Examples of chemically inducible perturbation tools. (A) A chemically inducible dimerization system utilizing a pair of rapamycin-binding domains. One binding domain, derived from the FKBP-rapamycin binding (FRB) protein, is tethered to the plasma membrane and the other, derived from the FK506-binding protein (FKBP), is fused to an enzyme effector such as the GTPase Rac in the cytosol. Rapamycin treatment induces the translocation of the enzyme into the vicinity of its substrate, thereby promoting activity. (B) A kinase-inducible bimolecular switch. Here, a membrane-tethered, kinase-specific substrate peptide is shown, together with a phosphoamino-acid-binding domain (PAABD) that is coupled to an enzyme effector in the cytosol. Phosphorylation (P) of the substrate peptide reversibly recruits the PAABD–enzyme fusion protein to the membrane, where the enzyme is active. (C) Spatiotemporal manipulation of cAMP using soluble adenylyl cyclase (sAC). sAC is exclusively stimulated by bicarbonate (HCO₃^–) and can be expressed in different subcellular compartments to selectively produce cAMP in different regions of the cell, for instance in the cytosol or nucleus.

Fig. 3.

Examples of optically inducible perturbation tools. (A) The light-induced ion channel channel rhodopsin. The associated retinal moiety photoisomerizes upon illumination with blue light, which promotes channel opening and subsequent ion influx. (B) Photoactivatable Rac.
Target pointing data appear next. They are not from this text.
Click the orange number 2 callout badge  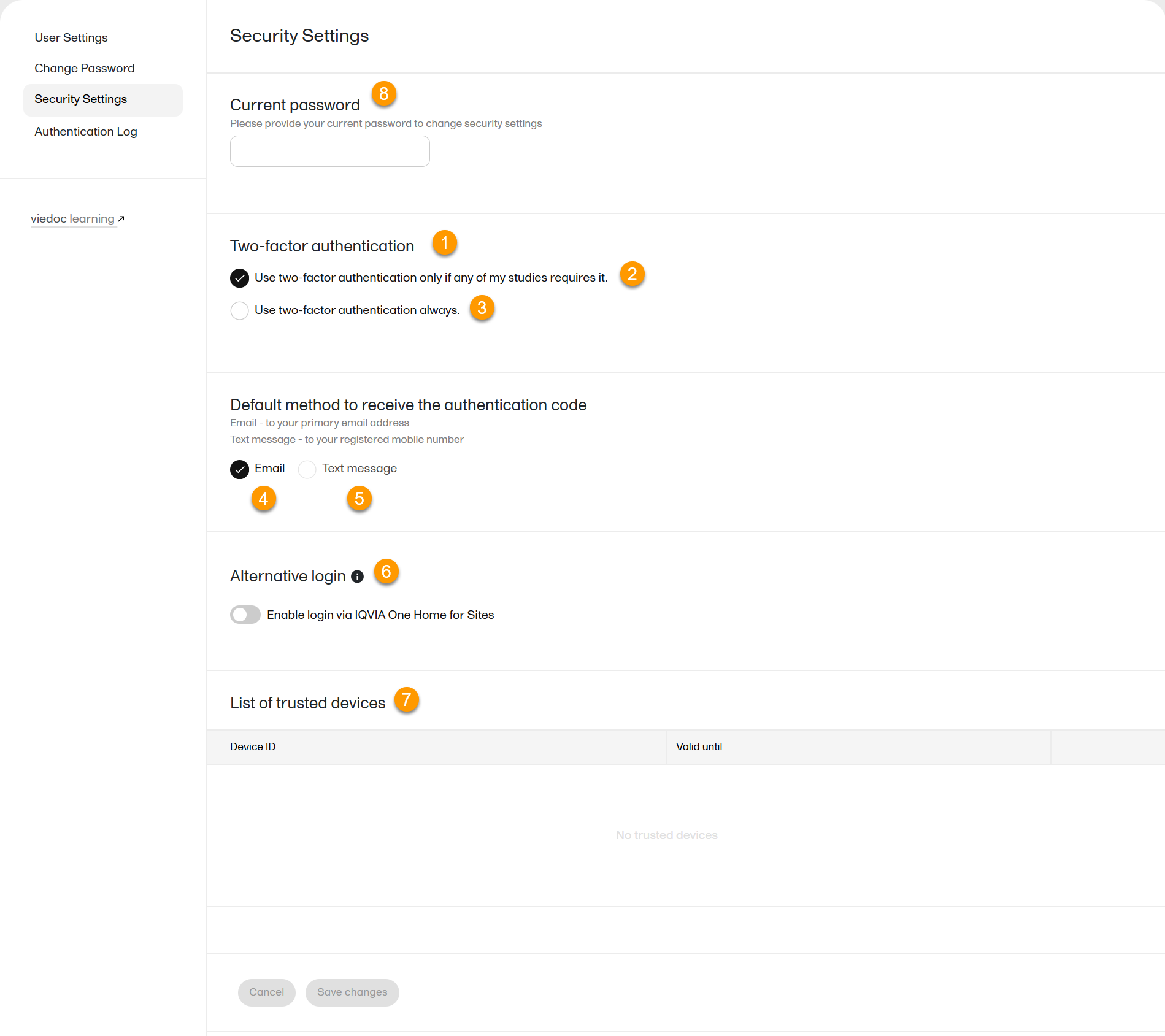pos(632,274)
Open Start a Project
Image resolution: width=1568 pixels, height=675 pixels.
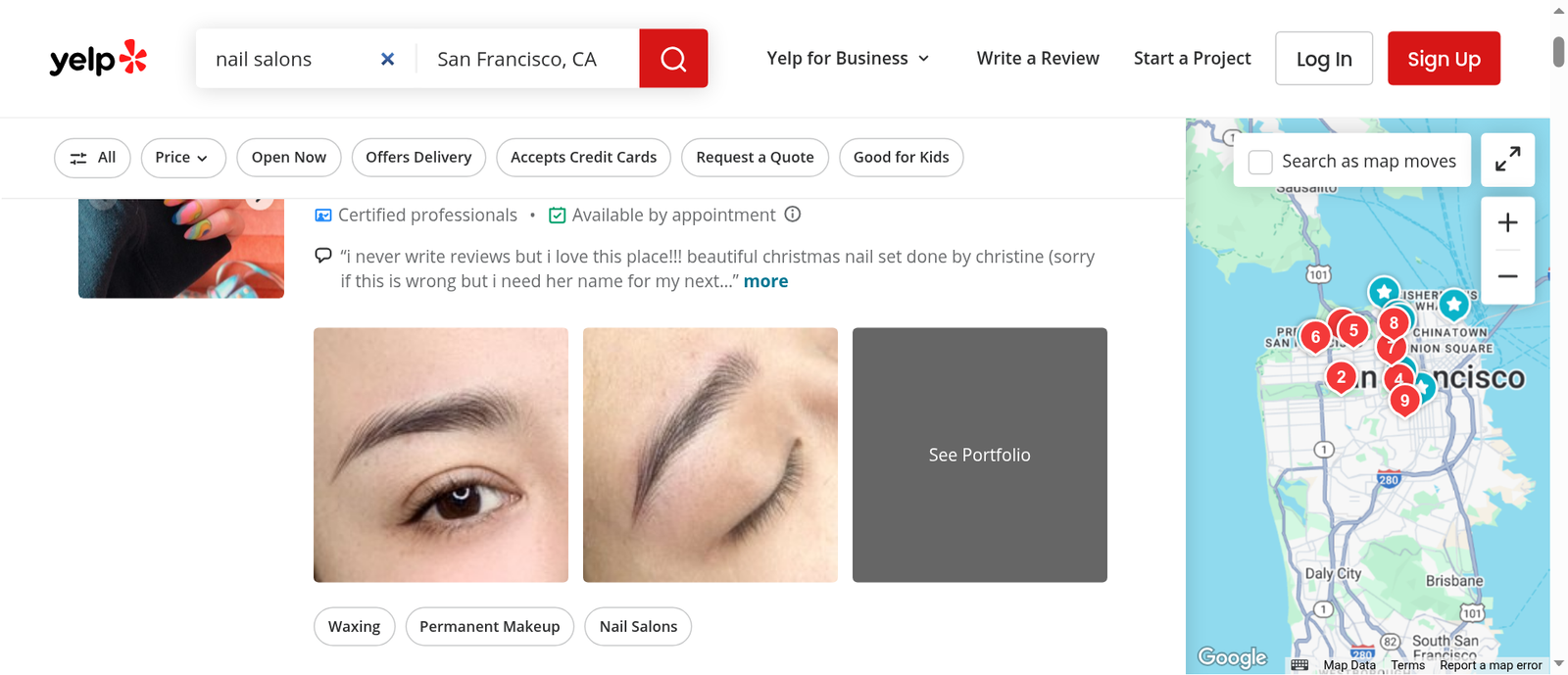[x=1192, y=59]
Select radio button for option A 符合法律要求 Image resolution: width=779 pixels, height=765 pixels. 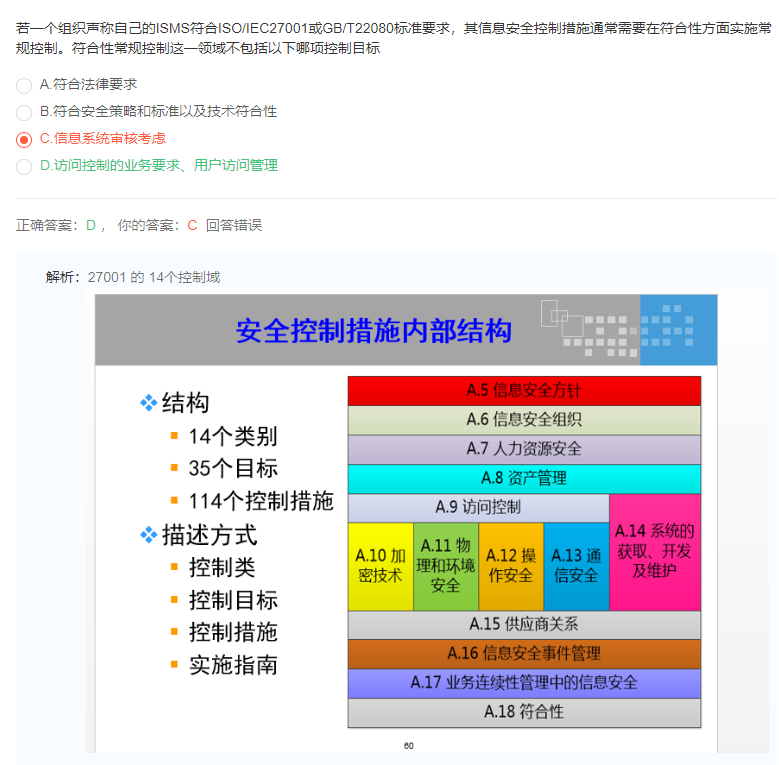point(24,85)
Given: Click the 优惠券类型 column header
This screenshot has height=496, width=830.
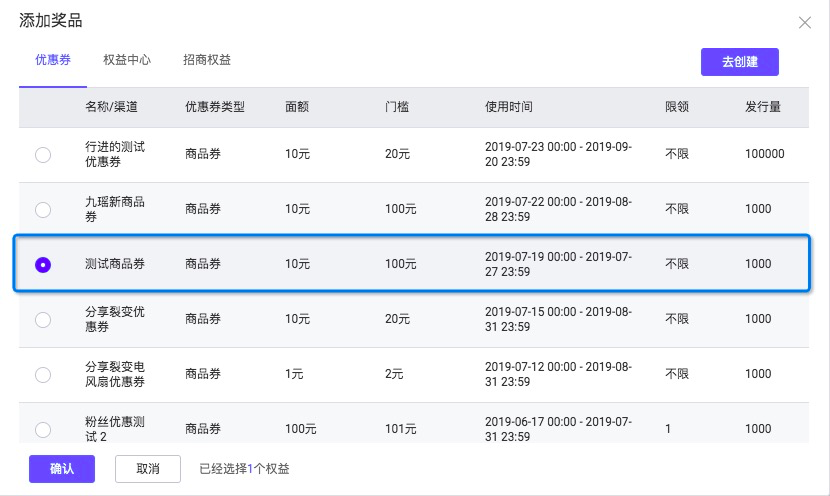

A constitutively active Rac isoform is fused to the light–oxygen–voltage (LOV) domain and Jα helix from Avena sativa phototropin 1, which results in an intramolecular complex that inhibits Rac activity. Upon illumination with blue light, a reversible conformational change disrupts the Jα helix and induces Rac activity. (C) Light-inducible control of protein-protein interactions using phytochrome B (PhyB) and a phytochrome-interacting factor (PIF). Phycocyanobilin (PCB) is covalently bound to the PhyB protein, which is tethered to the plasma membrane. Upon illumination with red light, PCB undergoes a photoisomerization reaction that results in the binding of PhyB to the PIF. This can be used to control the translocation of a PIF-tethered effector enzyme from the cytosol to the plasma membrane. In this example, a guanine nucleotide exchange factor for a Rho-family GTPase (Rho-GEF) is tethered to PIF and used to activate a Rho-family GTPase (Rho) in the plasma membrane. (D) Optical control of enzyme activity with a photoswitchable FP. A weakly oligomerizing Dronpa mutant (Dronpa145N; green) is tethered to the N- and C-termini of an effector enzyme; in the fluorescent state (Dronpa ON), two of the fusion proteins associate to form a Dronpa145N tetramer, thereby blocking enzyme activity. Switching Dronpa145N into the non-fluorescent state (Dronpa OFF) by using blue light causes dissociation of the tetramer and releases the active enzyme.